Assessing the damage

Despite all the hand-wringing, some regional experts caution against jumping to the conclusion that U.S.-European strategic relations have been permanently damaged.

“I do not believe that the handling of the withdrawal from Afghanistan has caused irreparable damage to the trans-Atlantic alliance or U.S. relations with Europe,” said Jeffrey Rathke, a former high-level U.S. diplomat who heads the American Institute for Contemporary German Studies at Johns Hopkins University in Washington.

“There are certainly frictions and disappointments from many U.S. allies about the way the drawdown and withdrawal was decided by the Biden administration — little real consultation, decisions driven by U.S. considerations as the essential power there,” Mr. Rathke told The Washington Times. “Those will have a lasting effect, but they are not sufficient, in my view, to persuade Europeans that they should seek their fate without the U.S. security umbrella.

“More specifically, for very many U.S. allies, the mission in Afghanistan was one that they took on in significant measure as an expression of solidarity with the U.S. and support for the U.S. goals there,” he said. “There was not a European drive for a two-decade presence in Afghanistan that would continue for the foreseeable future. So the damage to the relationship is not fatal and can be repaired through the U.S. ongoing commitment to European security and some particular attention to improving consultation mechanisms on key international security questions.”

Still, few dispute that Mr.

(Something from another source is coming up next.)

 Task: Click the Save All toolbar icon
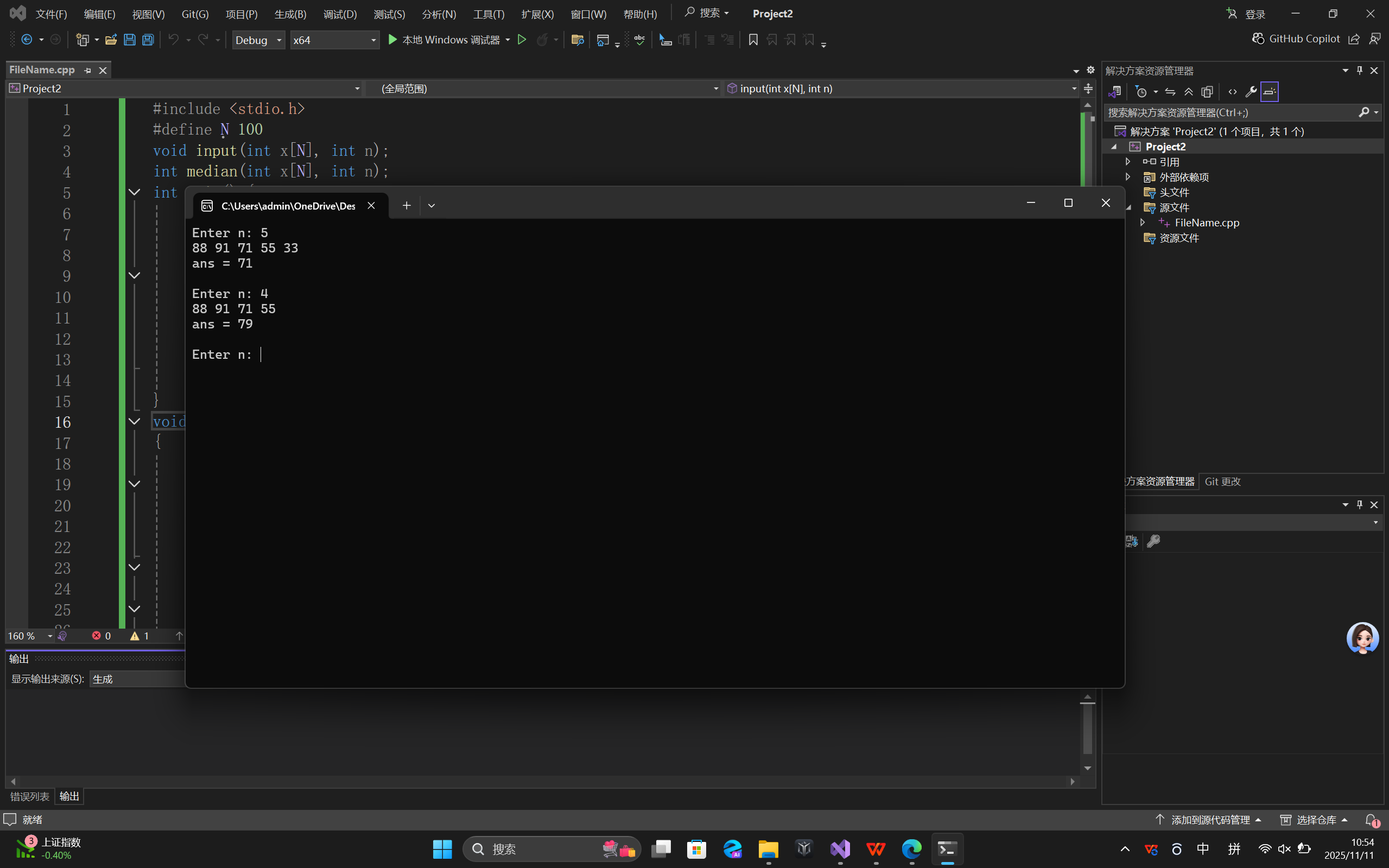tap(148, 40)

Biden faces more difficulty as he attempts to work with European allies on issues such as climate change, relations with China and Russia, and trade agreements.

“Expectations were very high when Joe Biden came in — probably too high, they were unrealistic,” former Swedish Prime Minister Carl Bildt told the BBC.

“His ’America is back’ suggested a golden age in our relations,” Mr. Bildt said. “But it didn’t happen, and there’s been a shift in a fairly short period of time. The complete lack of consultations over the withdrawal has left a scar.”

• This article is based in part on wire service reports.